Wan stated that the June index adjustment is a critical window. Market expectations include the inclusion of AI-related newly listed stocks and the removal of some traditional software companies to increase the index's "AI content." This is expected to attract passive fund inflows of USD 1.2 to 1.8 billion, directly benefiting newly included stocks. Such adjustments could enhance the index's ability to capture AI trends, improve its lagging image, attract growth-oriented capital, and boost long-term resilience. Structurally, the shift from "large and diverse" to higher AI purity may increase short-term volatility. Risks include high valuations of newly listed stocks and potential pressure from share lock-up expirations, as well as dilution of traditional heavyweight stocks.
Li noted that constituent adjustments might include recently listed upstream AI semiconductor companies or some large model enterprises, though the probability is relatively low. Hang Seng Indexes Company tends to be conservative in its adjustments, exercising caution with newly listed companies lacking a track record. Even if included, their impact on the index would be limited due to their low weighting relative to free-float market capitalization. Although the total market capitalization of these upstream AI stocks may reach hundreds of billions of Hong Kong dollars, their free-float market capitalization is currently very low, often less than 10% of the total. Thus, their inclusion would have minimal effect on the overall index.

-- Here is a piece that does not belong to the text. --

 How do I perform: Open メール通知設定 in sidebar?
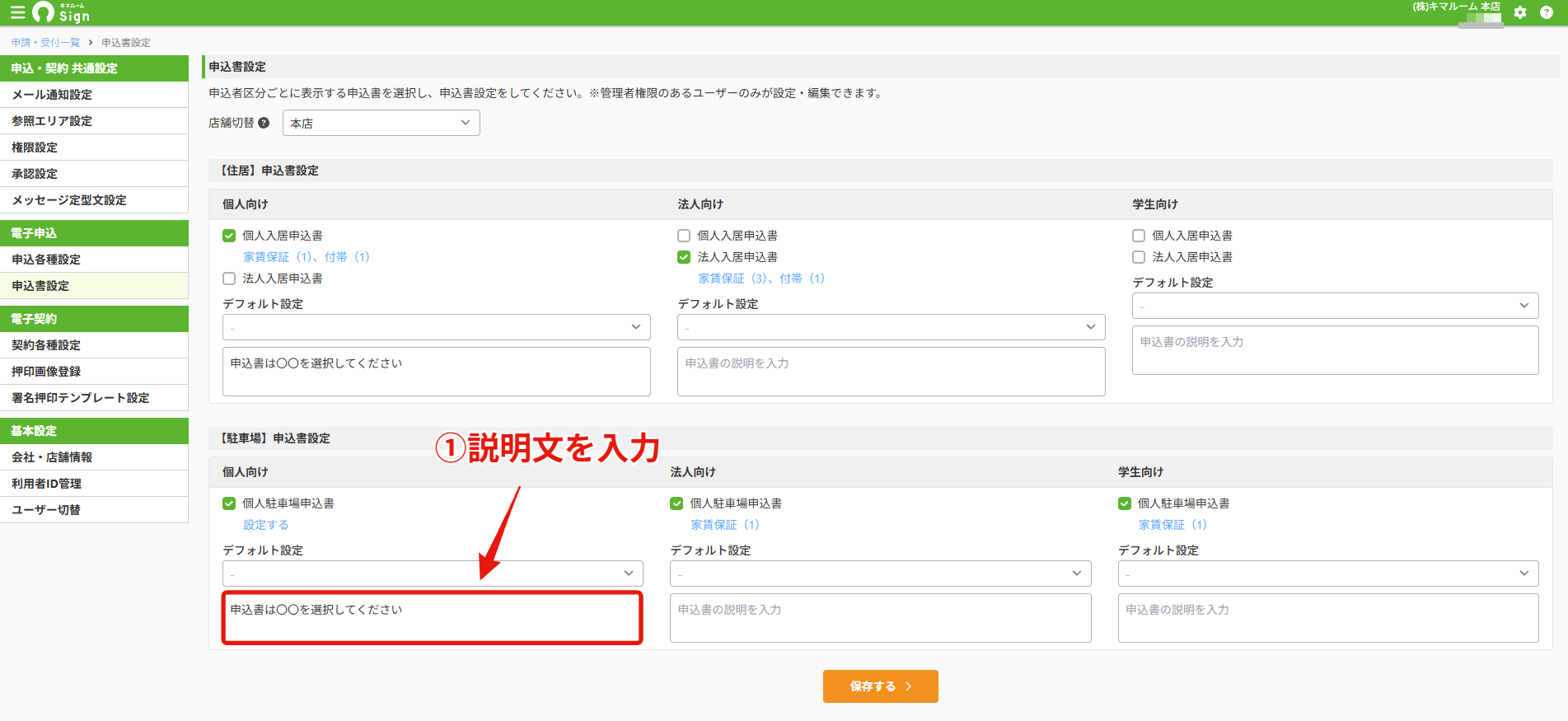point(94,95)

Wu added that some large model stocks may have a chance to be included in the Hang Seng Tech Index, though the final arrangements by Hang Seng Indexes Company remain to be seen. If more AI-related large model stocks are included, it could help balance the current bias toward consumer-focused tech stocks, which would be a positive signal for the market.
Yu Fenghui, an advisor at the Hong Kong Stock 100 Research Center, believes that potential adjustments to constituents, particularly the inclusion of more AI-related newly listed stocks, could introduce more dynamic and growth-oriented members into the index, potentially improving its overall performance. The addition of AI-related enterprises, which often represent emerging technologies and innovation, could enhance the industry distribution of the Hang Seng Tech Index and increase its appeal to investors. However, this would require index funds to adjust their portfolios accordingly, potentially causing short-term market fluctuations. In the long run, such adjustments by Hang Seng Indexes Company help maintain the index's competitiveness and representativeness, though investors should also monitor the quality of new members.